PROMPT → Pull out each line of the listing below that contains the string "height". Letter case matters.

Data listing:
+++

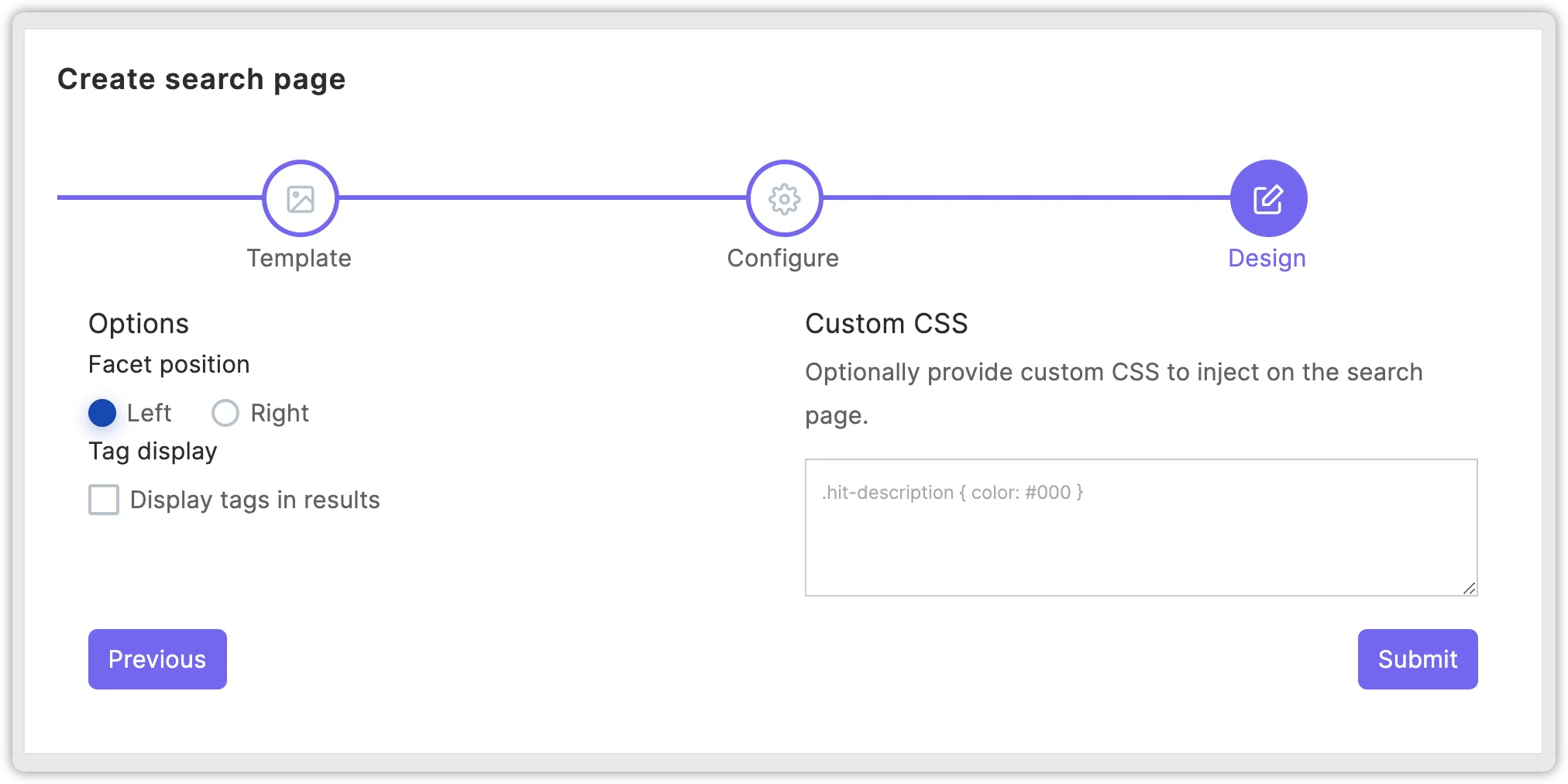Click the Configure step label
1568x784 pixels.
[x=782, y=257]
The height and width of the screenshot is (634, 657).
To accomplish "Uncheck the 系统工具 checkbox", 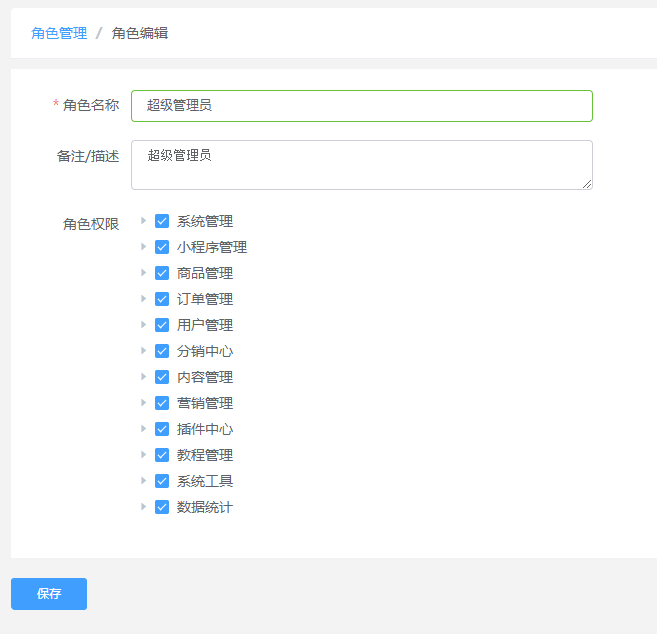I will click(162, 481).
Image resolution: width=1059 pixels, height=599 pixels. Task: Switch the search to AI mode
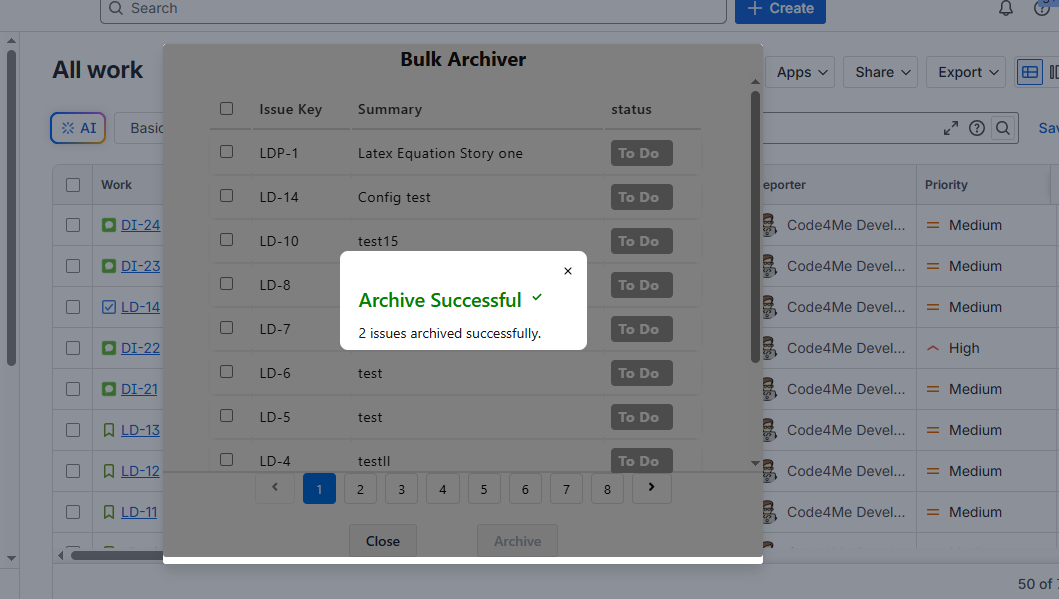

+++

EXPECTED ANSWER →
The height and width of the screenshot is (634, 657).
Image resolution: width=1059 pixels, height=599 pixels. Task: Switch the search to AI mode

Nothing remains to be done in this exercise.